* Start RECORD EXCERPTS *
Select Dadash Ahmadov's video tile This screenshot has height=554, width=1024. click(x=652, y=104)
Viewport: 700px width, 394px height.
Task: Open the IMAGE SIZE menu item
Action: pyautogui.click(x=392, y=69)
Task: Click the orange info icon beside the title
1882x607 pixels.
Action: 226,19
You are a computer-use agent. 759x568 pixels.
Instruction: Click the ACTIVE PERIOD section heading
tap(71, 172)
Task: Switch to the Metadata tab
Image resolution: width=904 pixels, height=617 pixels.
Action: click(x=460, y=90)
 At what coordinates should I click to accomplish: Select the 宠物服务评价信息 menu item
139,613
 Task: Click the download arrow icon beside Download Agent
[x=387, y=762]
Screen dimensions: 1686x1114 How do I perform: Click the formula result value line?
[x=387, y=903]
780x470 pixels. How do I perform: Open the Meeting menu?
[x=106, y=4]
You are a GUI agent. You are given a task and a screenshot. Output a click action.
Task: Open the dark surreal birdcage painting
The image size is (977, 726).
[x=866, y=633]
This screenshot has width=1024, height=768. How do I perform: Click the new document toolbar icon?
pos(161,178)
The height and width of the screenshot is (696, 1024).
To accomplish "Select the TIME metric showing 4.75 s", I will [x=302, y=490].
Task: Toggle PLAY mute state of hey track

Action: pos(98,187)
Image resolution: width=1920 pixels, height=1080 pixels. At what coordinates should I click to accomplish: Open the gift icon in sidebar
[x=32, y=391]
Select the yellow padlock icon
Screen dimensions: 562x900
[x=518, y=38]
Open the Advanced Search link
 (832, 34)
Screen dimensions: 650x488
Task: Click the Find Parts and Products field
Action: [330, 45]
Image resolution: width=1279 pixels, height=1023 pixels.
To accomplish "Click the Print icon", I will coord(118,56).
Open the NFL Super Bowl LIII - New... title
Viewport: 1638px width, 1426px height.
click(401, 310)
* End RECORD EXCERPTS *
### REQUIRED WORK
Please recast all the rows above as a numbered list with one item per line, dropping any blank lines.

### WRITTEN SOLUTION
1. Select Dadash Ahmadov's video tile This screenshot has height=554, width=1024. click(x=652, y=104)
2. Viewport: 700px width, 394px height.
3. Task: Open the IMAGE SIZE menu item
4. Action: pyautogui.click(x=392, y=69)
5. Task: Click the orange info icon beside the title
6. 1882x607 pixels.
7. Action: 226,19
8. You are a computer-use agent. 759x568 pixels.
9. Instruction: Click the ACTIVE PERIOD section heading
10. tap(71, 172)
11. Task: Switch to the Metadata tab
12. Image resolution: width=904 pixels, height=617 pixels.
13. Action: click(x=460, y=90)
14.  At what coordinates should I click to accomplish: Select the 宠物服务评价信息 menu item
15. 139,613
16.  Task: Click the download arrow icon beside Download Agent
17. [x=387, y=762]
18. Screen dimensions: 1686x1114 How do I perform: Click the formula result value line?
19. [x=387, y=903]
20. 780x470 pixels. How do I perform: Open the Meeting menu?
21. [x=106, y=4]
22. You are a GUI agent. You are given a task and a screenshot. Output a click action.
23. Task: Open the dark surreal birdcage painting
24. The image size is (977, 726).
25. [x=866, y=633]
26. This screenshot has width=1024, height=768. How do I perform: Click the new document toolbar icon?
27. pos(161,178)
28. The height and width of the screenshot is (696, 1024).
29. To accomplish "Select the TIME metric showing 4.75 s", I will [x=302, y=490].
30. Task: Toggle PLAY mute state of hey track
31. Action: pos(98,187)
32. Image resolution: width=1920 pixels, height=1080 pixels. At what coordinates should I click to accomplish: Open the gift icon in sidebar
33. [x=32, y=391]
34. Select the yellow padlock icon
35. Screen dimensions: 562x900
36. [x=518, y=38]
37. Open the Advanced Search link
38.  (832, 34)
39. Screen dimensions: 650x488
40. Task: Click the Find Parts and Products field
41. Action: [330, 45]
42. Image resolution: width=1279 pixels, height=1023 pixels.
43. To accomplish "Click the Print icon", I will coord(118,56).
44. Open the NFL Super Bowl LIII - New... title
45. Viewport: 1638px width, 1426px height.
46. click(401, 310)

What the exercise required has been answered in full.